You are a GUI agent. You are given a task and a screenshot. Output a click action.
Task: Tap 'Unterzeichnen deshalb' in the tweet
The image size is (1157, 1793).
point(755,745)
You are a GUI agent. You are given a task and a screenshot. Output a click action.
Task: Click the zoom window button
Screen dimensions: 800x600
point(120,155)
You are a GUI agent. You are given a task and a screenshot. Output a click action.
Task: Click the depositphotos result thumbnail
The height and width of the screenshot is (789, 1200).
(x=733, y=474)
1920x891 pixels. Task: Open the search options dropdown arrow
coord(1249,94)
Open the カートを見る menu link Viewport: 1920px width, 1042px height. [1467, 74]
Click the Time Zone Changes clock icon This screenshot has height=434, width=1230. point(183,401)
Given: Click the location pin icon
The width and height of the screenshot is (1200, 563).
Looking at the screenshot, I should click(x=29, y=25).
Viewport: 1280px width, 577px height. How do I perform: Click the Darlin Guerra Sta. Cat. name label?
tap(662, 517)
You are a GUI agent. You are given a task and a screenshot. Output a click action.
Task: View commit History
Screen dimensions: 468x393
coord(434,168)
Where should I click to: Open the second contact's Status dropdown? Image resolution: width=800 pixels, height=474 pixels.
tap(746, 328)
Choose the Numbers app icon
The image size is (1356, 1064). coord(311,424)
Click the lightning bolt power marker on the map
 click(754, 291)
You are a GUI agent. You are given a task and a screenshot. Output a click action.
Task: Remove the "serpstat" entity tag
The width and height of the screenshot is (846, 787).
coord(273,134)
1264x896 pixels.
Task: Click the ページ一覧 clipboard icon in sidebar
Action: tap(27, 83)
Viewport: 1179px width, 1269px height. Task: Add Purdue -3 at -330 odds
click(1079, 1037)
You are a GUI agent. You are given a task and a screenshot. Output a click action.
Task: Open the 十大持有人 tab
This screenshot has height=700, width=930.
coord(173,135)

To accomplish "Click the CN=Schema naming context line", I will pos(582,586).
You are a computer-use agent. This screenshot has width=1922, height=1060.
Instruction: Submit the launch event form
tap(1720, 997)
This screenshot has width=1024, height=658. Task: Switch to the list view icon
——
The whole listing above, line by line, is to be retyped exactly.

You are a GUI agent. You are given a task and a screenshot. Output a click action.
Task: Tap 'Unterzeichnen deshalb' in the tweet
The image size is (1157, 1793).
point(755,745)
You are a GUI agent. You are given a task and a screenshot. Output a click action.
Task: Click the zoom window button
Screen dimensions: 800x600
point(120,155)
You are a GUI agent. You are given a task and a screenshot. Output a click action.
Task: Click the depositphotos result thumbnail
The height and width of the screenshot is (789, 1200).
(x=733, y=474)
1920x891 pixels. Task: Open the search options dropdown arrow
coord(1249,94)
Open the カートを見る menu link Viewport: 1920px width, 1042px height. [1467, 74]
Click the Time Zone Changes clock icon This screenshot has height=434, width=1230. point(183,401)
Given: Click the location pin icon
The width and height of the screenshot is (1200, 563).
Looking at the screenshot, I should click(x=29, y=25).
Viewport: 1280px width, 577px height. How do I perform: Click the Darlin Guerra Sta. Cat. name label?
tap(662, 517)
You are a GUI agent. You are given a task and a screenshot. Output a click action.
Task: View commit History
Screen dimensions: 468x393
coord(434,168)
Where should I click to: Open the second contact's Status dropdown? Image resolution: width=800 pixels, height=474 pixels.
tap(746, 328)
Choose the Numbers app icon
The image size is (1356, 1064). coord(311,424)
Click the lightning bolt power marker on the map
 click(754, 291)
You are a GUI agent. You are given a task and a screenshot. Output a click action.
Task: Remove the "serpstat" entity tag
The width and height of the screenshot is (846, 787).
coord(273,134)
1264x896 pixels.
Task: Click the ページ一覧 clipboard icon in sidebar
Action: tap(27, 83)
Viewport: 1179px width, 1269px height. Task: Add Purdue -3 at -330 odds
click(1079, 1037)
You are a GUI agent. You are given a task and a screenshot. Output a click action.
Task: Open the 十大持有人 tab
This screenshot has height=700, width=930.
coord(173,135)

To accomplish "Click the CN=Schema naming context line", I will pos(582,586).
You are a computer-use agent. This screenshot has width=1922, height=1060.
Instruction: Submit the launch event form
tap(1720, 997)
This screenshot has width=1024, height=658. Task: Switch to the list view icon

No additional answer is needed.